Swap "icon" for "symbol" in the stretch of records from the start through the line containing "[x=12, y=30]", leaving everything else unchanged and omitting the pictures. Give only those lines.

-- start --

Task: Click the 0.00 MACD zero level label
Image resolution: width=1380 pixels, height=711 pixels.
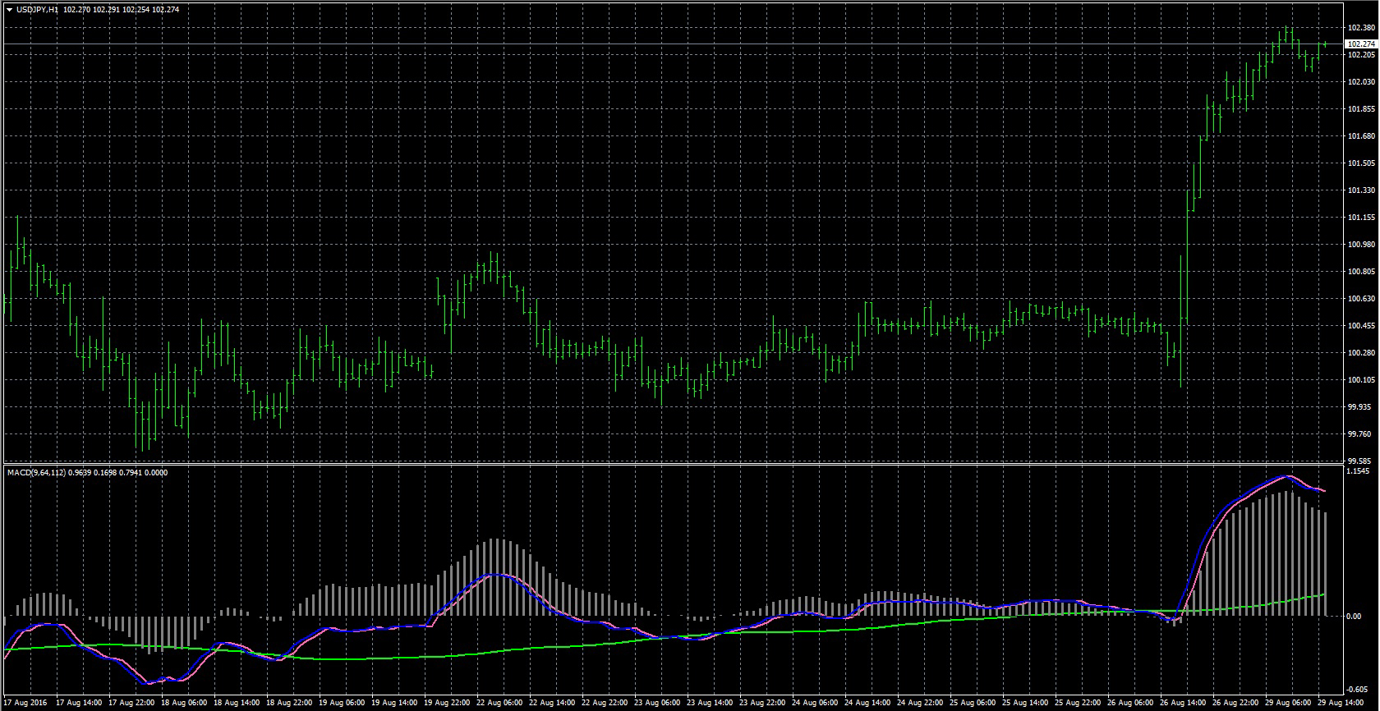Action: [1353, 617]
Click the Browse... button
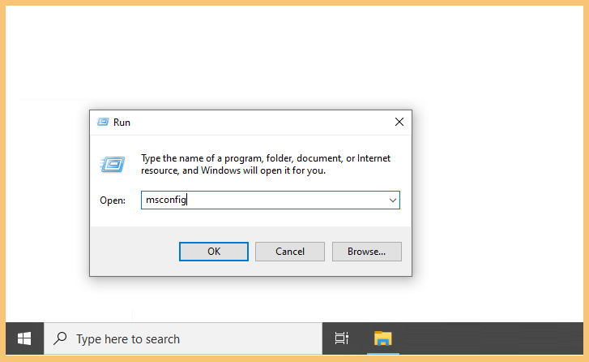The width and height of the screenshot is (589, 362). (x=367, y=252)
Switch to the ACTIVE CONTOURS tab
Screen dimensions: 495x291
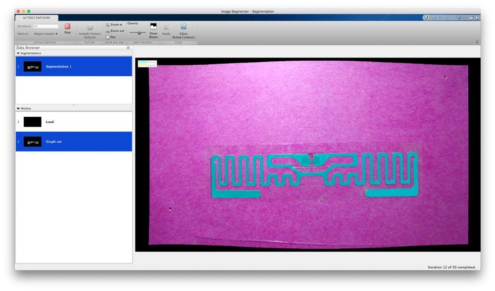(x=36, y=18)
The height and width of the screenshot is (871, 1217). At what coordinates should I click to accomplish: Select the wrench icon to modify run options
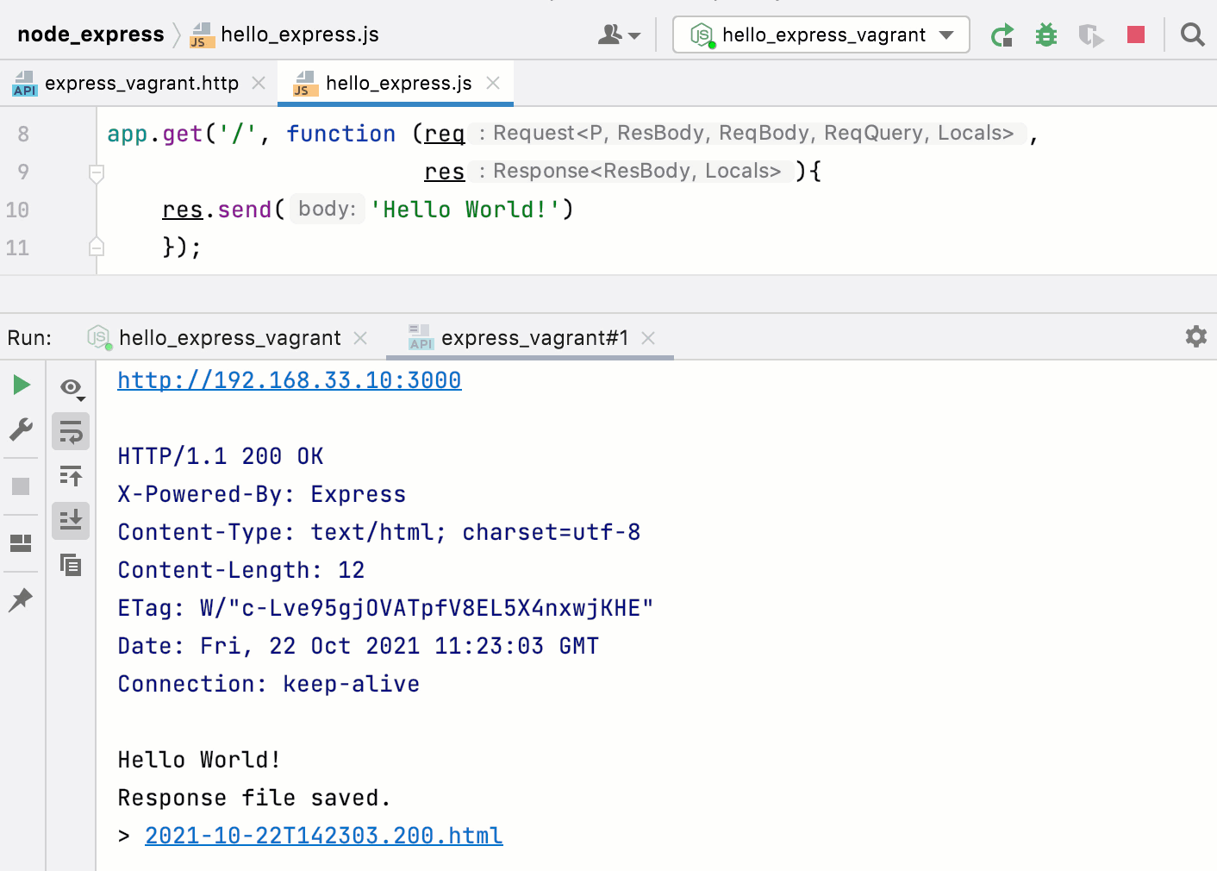(21, 429)
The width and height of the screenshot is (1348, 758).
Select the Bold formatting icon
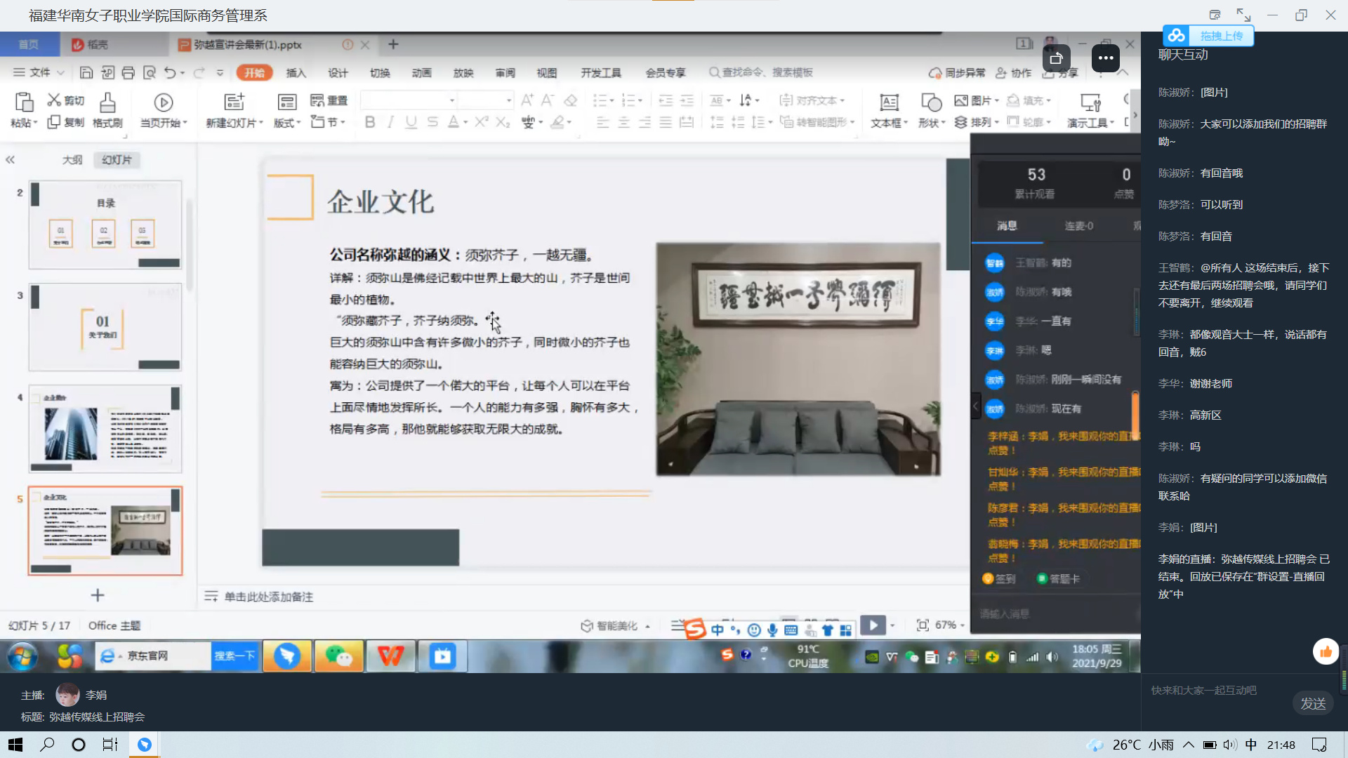click(370, 121)
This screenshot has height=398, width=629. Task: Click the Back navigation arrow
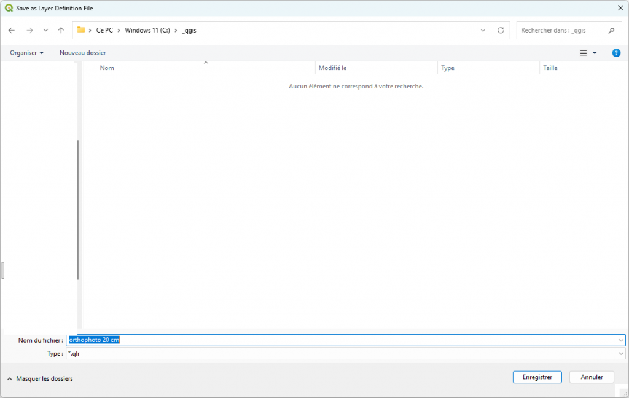[x=12, y=30]
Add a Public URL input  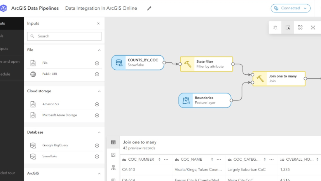point(97,74)

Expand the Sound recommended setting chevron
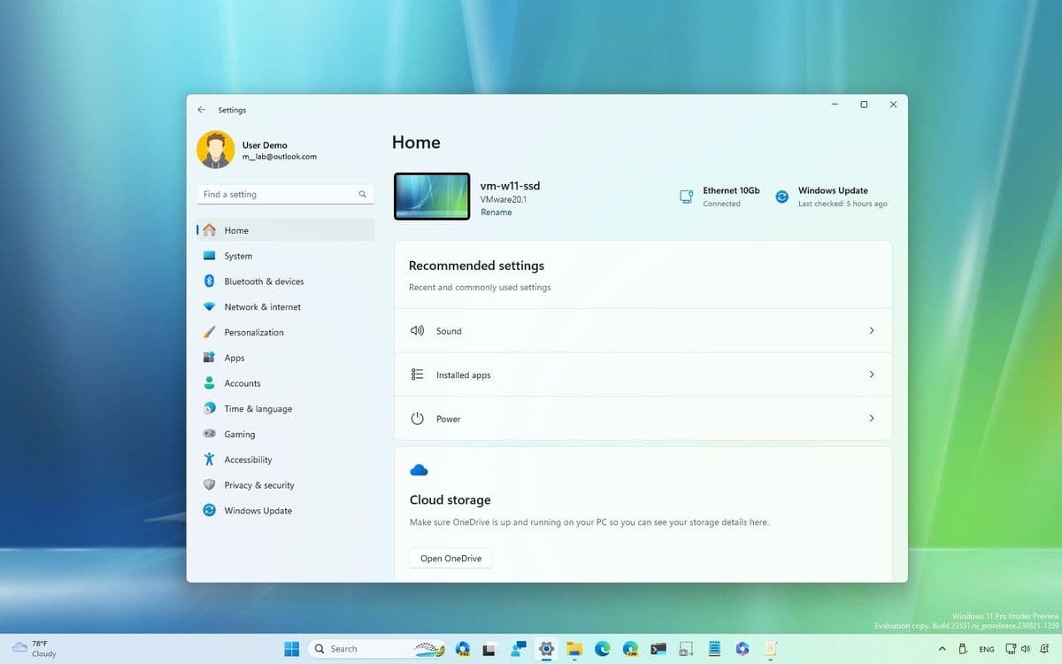coord(872,330)
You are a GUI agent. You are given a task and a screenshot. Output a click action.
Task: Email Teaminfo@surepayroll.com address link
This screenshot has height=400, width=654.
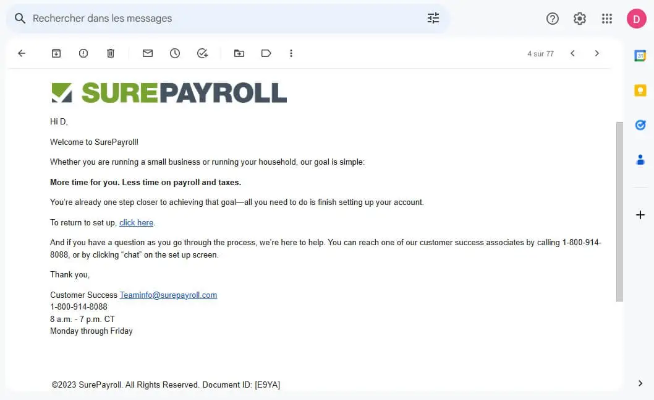(169, 295)

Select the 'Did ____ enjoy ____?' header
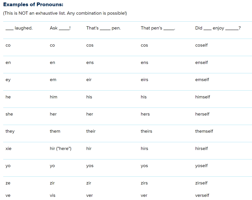point(218,28)
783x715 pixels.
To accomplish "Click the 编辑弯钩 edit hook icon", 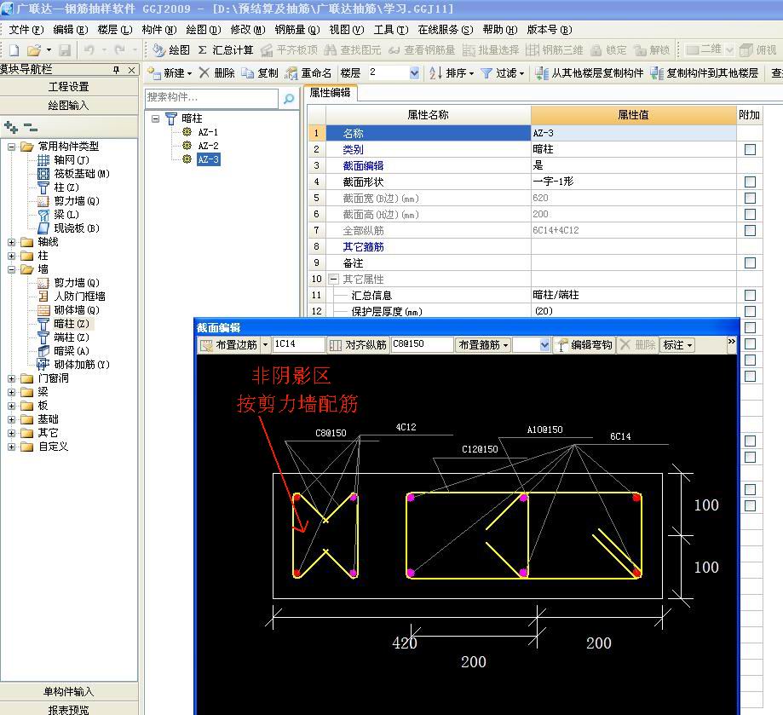I will (562, 345).
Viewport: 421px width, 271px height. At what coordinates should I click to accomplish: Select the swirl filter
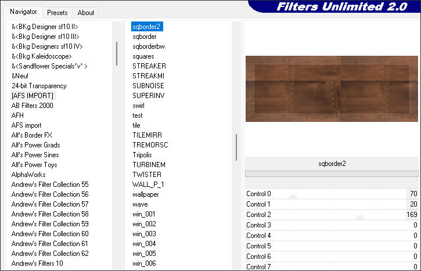[138, 106]
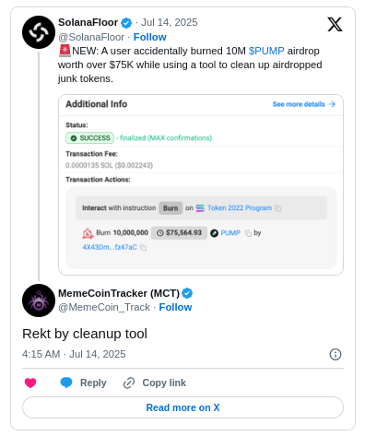Open the X logo link
The width and height of the screenshot is (365, 436).
(335, 25)
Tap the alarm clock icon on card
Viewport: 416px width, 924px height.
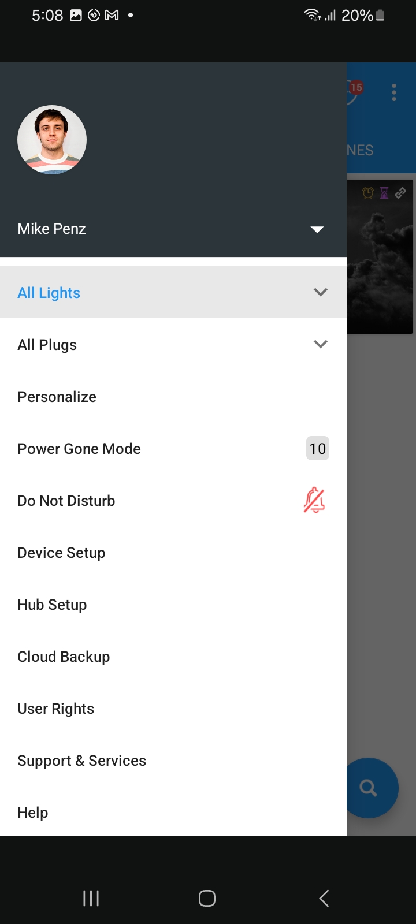click(x=368, y=193)
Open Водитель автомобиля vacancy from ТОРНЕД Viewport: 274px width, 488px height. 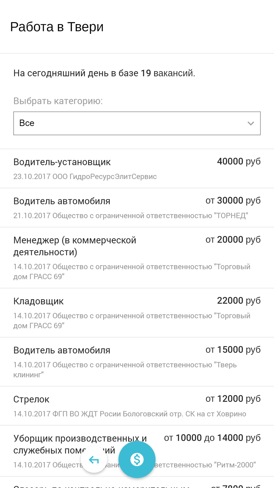point(137,208)
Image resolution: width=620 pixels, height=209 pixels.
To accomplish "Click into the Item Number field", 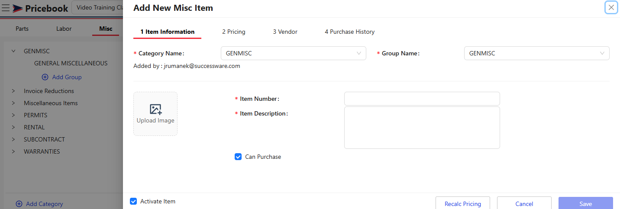I will pyautogui.click(x=422, y=99).
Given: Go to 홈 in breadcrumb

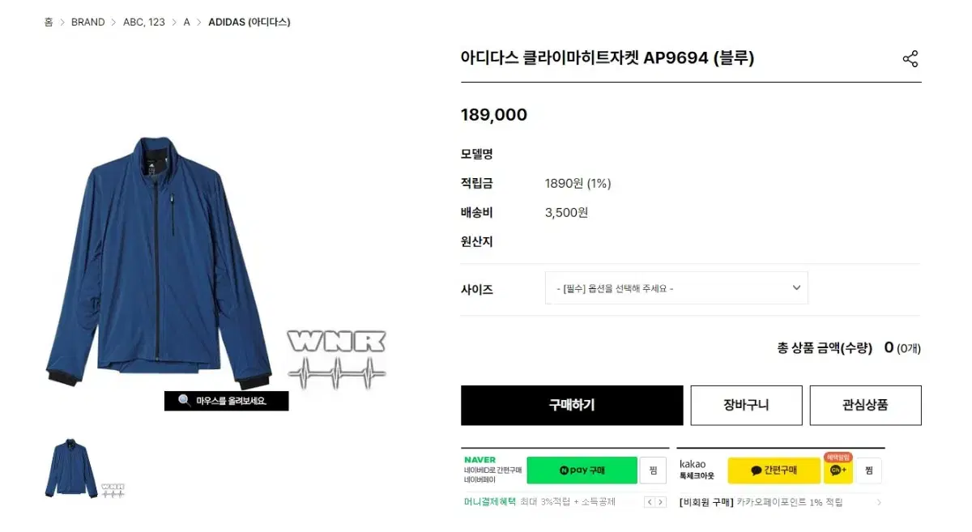Looking at the screenshot, I should [x=49, y=22].
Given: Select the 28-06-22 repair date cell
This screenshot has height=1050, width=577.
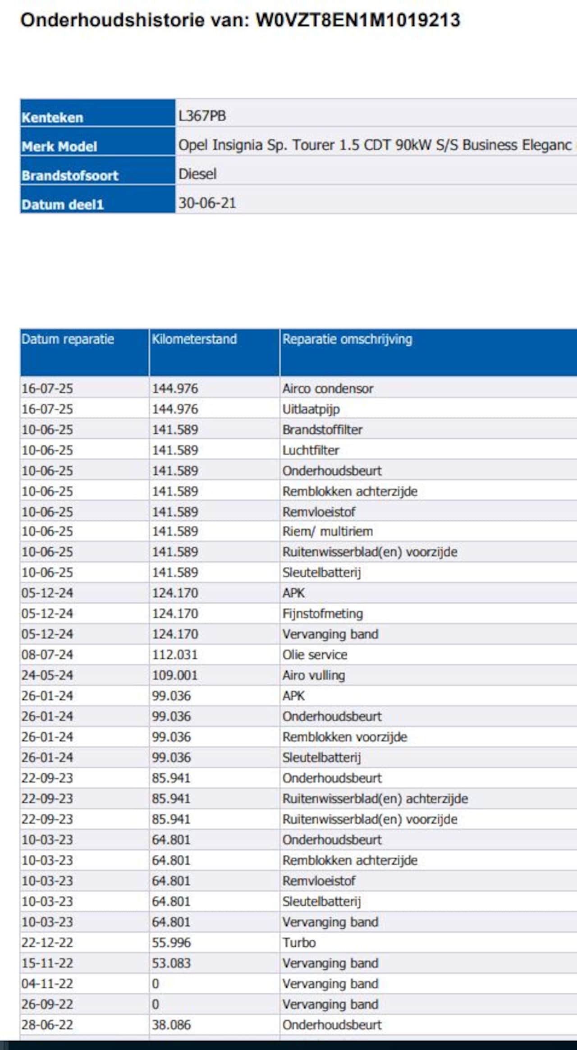Looking at the screenshot, I should [47, 1025].
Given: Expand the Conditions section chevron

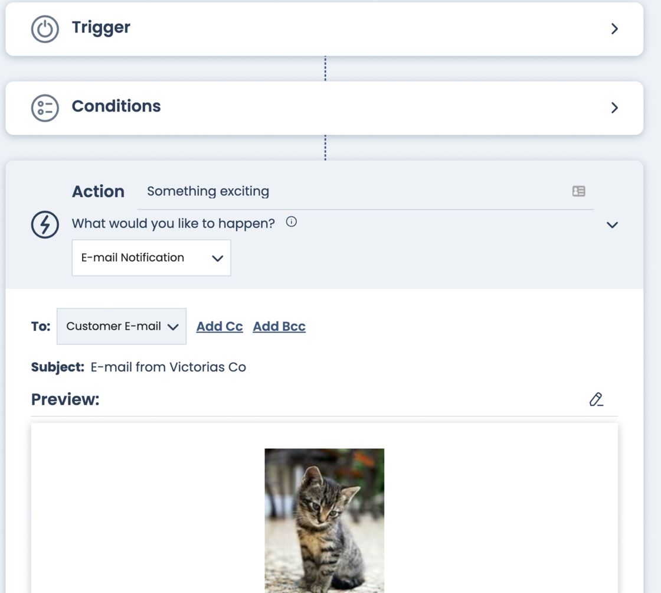Looking at the screenshot, I should coord(614,107).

-- end --

• Worked solution
Task: Click the 0.00 MACD zero level label
Image resolution: width=1380 pixels, height=711 pixels.
Action: [1353, 617]
Click the Browse... button
The width and height of the screenshot is (589, 362). (x=367, y=252)
Switch to the ACTIVE CONTOURS tab
Screen dimensions: 495x291
(x=36, y=18)
The height and width of the screenshot is (871, 1217). At what coordinates should I click to accomplish: Select the wrench symbol to modify run options
(21, 429)
The width and height of the screenshot is (1348, 758).
Select the Bold formatting symbol
click(370, 121)
This screenshot has height=398, width=629. Task: Click the Back navigation arrow
[x=12, y=30]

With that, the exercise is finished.